* SELECTED PASSAGE:
'''

Thursday April 16th, 2015: Difference between revisions

Latest revision as of 18:05, 18 May 2015

Who: LC, PJ, JP, JE, CM, JD, XX
Not available: EA, EZ, BS, GG, SN

Zoom Connection Details: Join from PC, Mac, iOS or Android: https://zoom.us/j/996259332

Link to recording- Video: File:All-Hands Meeting 4-16-15.mp4
Link to recording- Audio: File:All-Hands Meeting 4-16-15.m4a

A. General Comments and Updates:

Introductions:

Leo Valette, New Crop Ontology curator and coordinator at Bioversity, with Elizabeth Arnaud (for more info please see: Ontology_Working_Group_March_6th_2015

- Curating the trait dictionaries, used by plant breeders - New Hire at CO: Marie Angelique Laporte has accepted the position as an Ontology Engineer, will be joining the first week of May

John Doonan, Director National Plant Phenomics Centre, at University of Aberystwyth, UK

- High throughput phenotyping - gene discovery and plant breeding. Integration of phenomic and genomic data

- Semi-automated phenotyping system, associated with Plant Breeding department

- Background in developmental genetics, but works closely with George Gkoutos, expert in ontologies and bioinformatics

- George's news: postdoc position has been advertised, and BBSRC has agreed to extend it as part of the collaboration with CGIAR on tropical grasses (Need to check?)

- Hands on facility for large scale phenotyping

- Goal is integrate ontologies into phenotyping workflow.

'''

* SUPPLIED INFORMATION:
'''

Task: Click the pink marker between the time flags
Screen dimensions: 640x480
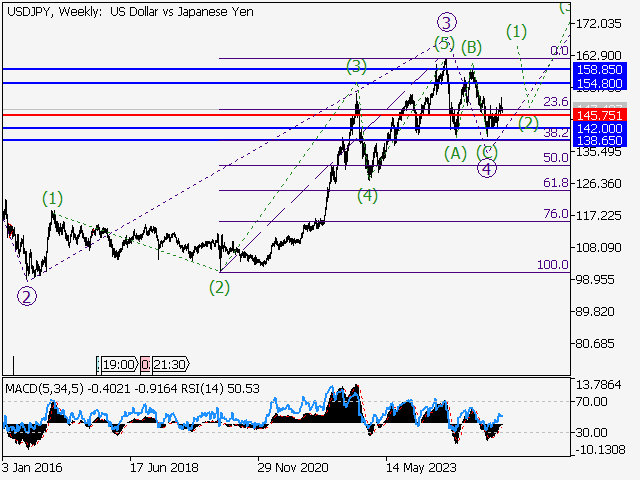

'''

* QUESTIONS:
[1] Answer these questions from the April 16, 2015 meeting notes, one per line:
(a) What position does Leo Valette hold at Bioversity?
(b) When will Marie Angelique Laporte join?
(c) What goal is listed for John Doonan's phenotyping work?
[2] Summarize the April 16, 2015 meeting notes in two sentences.
[3] Write the next part of the April 16, 2015 meeting notes, picking up after their final line.

* WRITTEN RESPONSES:
[1]
(a) New Crop Ontology curator and coordinator
(b) The first week of May
(c) To integrate ontologies into the phenotyping workflow

[2] Leo Valette was introduced as the new Crop Ontology curator and coordinator at Bioversity, and Marie Angelique Laporte has accepted a position as an Ontology Engineer starting the first week of May. John Doonan, Director of the National Plant Phenomics Centre at the University of Aberystwyth, works on high-throughput phenotyping for gene discovery and plant breeding, with the goal of integrating ontologies into the phenotyping workflow.

[3]
Chris Mungall, LBL - background in bioinformatics, involved with Gene Ontology, Phenotype ontology, PATO with George Gkoutous, human and mammalian systems, created Uberon anatomy ontology

- Assist with deployment of AmiGO2 browser.

Xu Xu - In Sinisa's group, works on Image annotation - From Xu Xu : "hello all, I am Xu Xu. Sorry my mic is not working. Just an introduction here: I am Sinisa's student working in image annotation group, with Justin. I will be working on integrating AISO to BisQue. Happy to work with all of you!"

Update on hires at OSU: PJ: Software Developer position has not had too many applicants, PJ met a potential candidate who is a spouse of a BPP department member, Biology Masters, recently from Yahoo.

Ontology curator position - will start evaluating applicants and will hopefully can offer to someone by mid May......

No news on the position at NYBG.

B. Update from IT group- Data Store, AmiGO2

Justin Elser, Chris Mungall, with Seth Carbon

AmiGO2 install

A dev version of the AmiGO2 has been installed and loaded with a set of OWL files, includes some others that may not be needed. http://dev.planteome.org
Still in progress, need to do a fair bit of configuration and organization of the ontology project files.
Loading the ontologies takes about 25 minutes, but does not include the ncbi taxon ontology, which takes too much memory and doesn't finish on palea.
Looking at loading a small subset (plants?) of the taxon

Ontologies loaded:

ChEBI, GO, PATO, Cell, PO, TO, ECO, GOREL, also Uberon, Uberon/phenoscape-anatomy, ncbi_taxonomy (114)
Need to include the Plant Experimental Conditions ontology (EO), and take out the CL and Uberon files
Several of the features such as QuickGO are not working QuickGo apparently is hard wired for GO, so we will not be able to adopt it
'Mappings' aka dbxrefs to SourceForge and other ontologies like PATO are not working either.

Filters are not being saved- compare with the GO version- It actually does not work there either, apparently designed this way.

CM: In the future, we will have one uber file- "planteome.owl" that will contain all the planteome core and partner (PATO, ChEBI, GO etc) ontologies.

Also could use only a slice of the GO, as there are a lot of non-plant relevant terms.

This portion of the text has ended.